“It’s not what you sell that matters as much as how you sell it.” – Brian Halligan Co-Founder of Hubspot
What Exactly is Digital Advertising?
Digital advertising uses the Internet and other digital channels to promote products, services, and brands. Also called online advertising, it first launched in the mid-90s with an AT&T banner ad on the HotWired website.
Now, it encompasses many tactics, including search engine marketing, social media advertising, display advertising, mobile advertising, and more. Businesses can reach their potential customers cost-effectively and measurably with digital advertising, making it an essential part of a marketing program for businesses of all sizes.
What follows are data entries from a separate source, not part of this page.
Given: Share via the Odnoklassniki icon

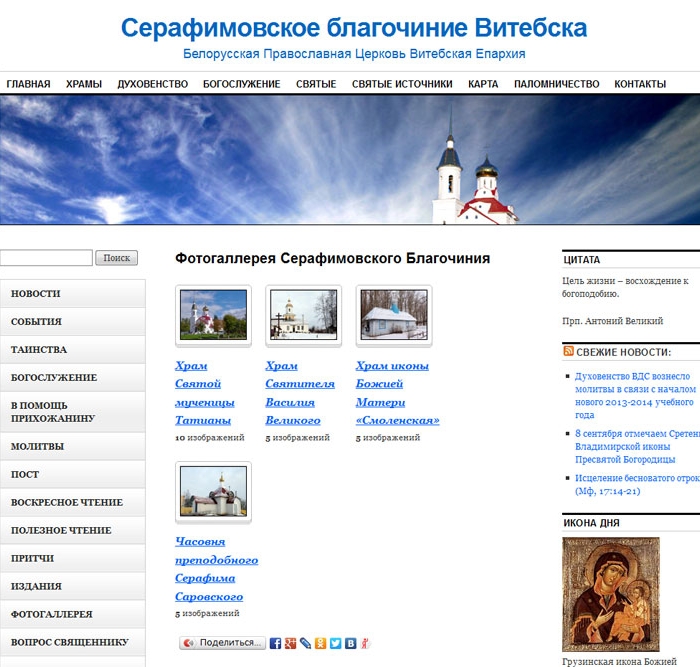Looking at the screenshot, I should click(321, 643).
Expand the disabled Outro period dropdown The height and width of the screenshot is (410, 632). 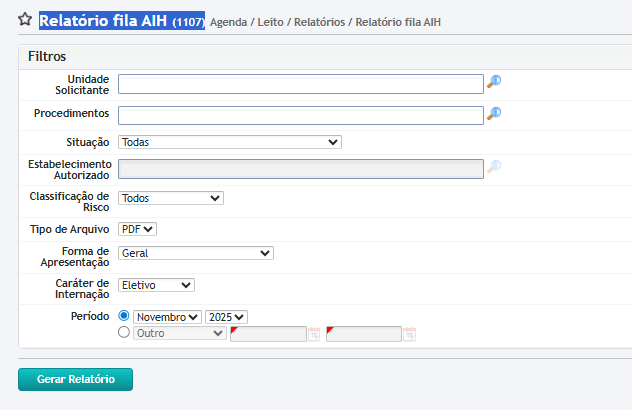point(180,334)
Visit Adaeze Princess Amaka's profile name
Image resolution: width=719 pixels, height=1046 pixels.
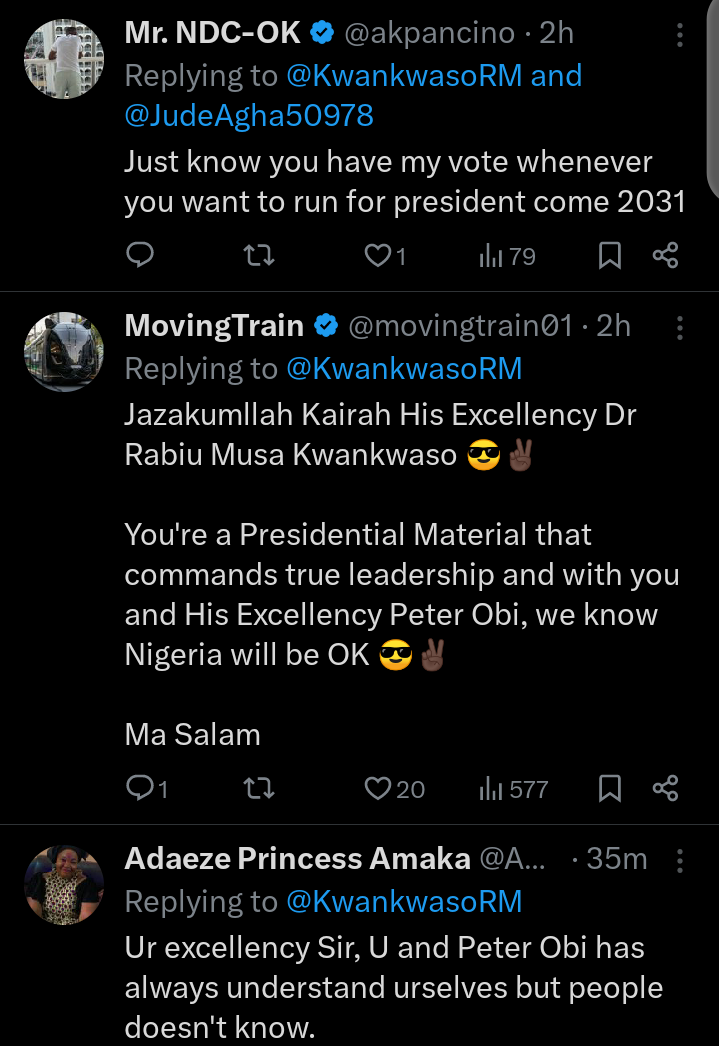pos(297,859)
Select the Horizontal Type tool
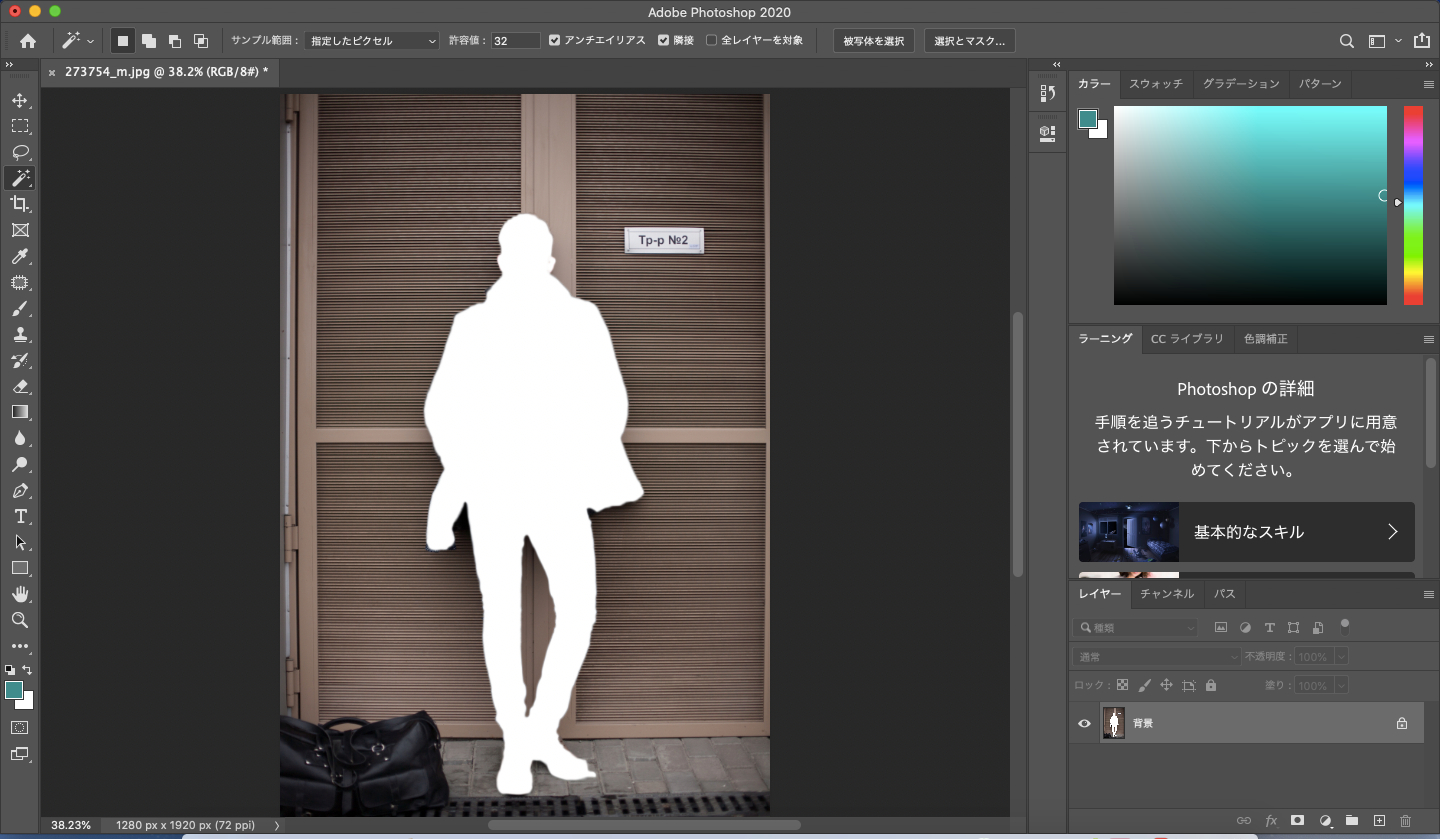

Types of Digital Advertising
The forms of digital ads are as varied as the channels available. Search engine ads include listings, display, and video, while website ad placement includes display, video, and native and sponsored content. Streaming media advertising can be purchased through OTT/CTV (Connected TV) and ad-supported channels. Video ads may be placed out-stream, on sites or other display locations, or instream before, during, or after video content on channels like YouTube.
Don’t forget the newish world of digital out-of-home. Static image billboards, bus shelter signs, and urban posters have become digitized and can be purchased programmatically.
How is Digital Advertising Purchased?
There are several ways to buy digital advertising. An internal media manager can manually set up paid search campaigns on Google or Bing or paid social on Meta, TikTok, and other social channels. Campaigns can be directly built and managed on those platforms, or you can have a media buying partner manage that for you.
Digital ads can also be purchased directly from a publisher to run on their website in display, video, native, or sponsored form. For inventory marketplaces, buyers can apply programmatic buying practices, which use technology to find audiences and manage digital ads across the web, mobile, apps, video, and live TV inventory.
5 Benefits of Digital Advertising
The right type of advertising depends on your audience, goals, and budget. Here are a few benefits of digital advertising in your omnichannel marketing strategy.
1. Audience First—Digital advertising makes it easier to reach a segmented audience. Whether through third-party cookies, your first-party data, look-alike lists, or working with DSP and SSP platforms, it is much easier to target a specific audience through digital channels. That beats the ‘Spray and Pray’ approach to advertising.
2. Full-funnel—Most advertisers and their agencies agree that a full-funnel approach to marketing is a more effective path to reaching goals. Some traditional advertising options restrict campaign efforts to brand awareness with limited attribution opportunities. With digital, you can create ads for each level of the funnel or customer’s journey and utilize various digital channels to reach your customers at the right time and place, whether at the awareness stage, consideration, or conversion.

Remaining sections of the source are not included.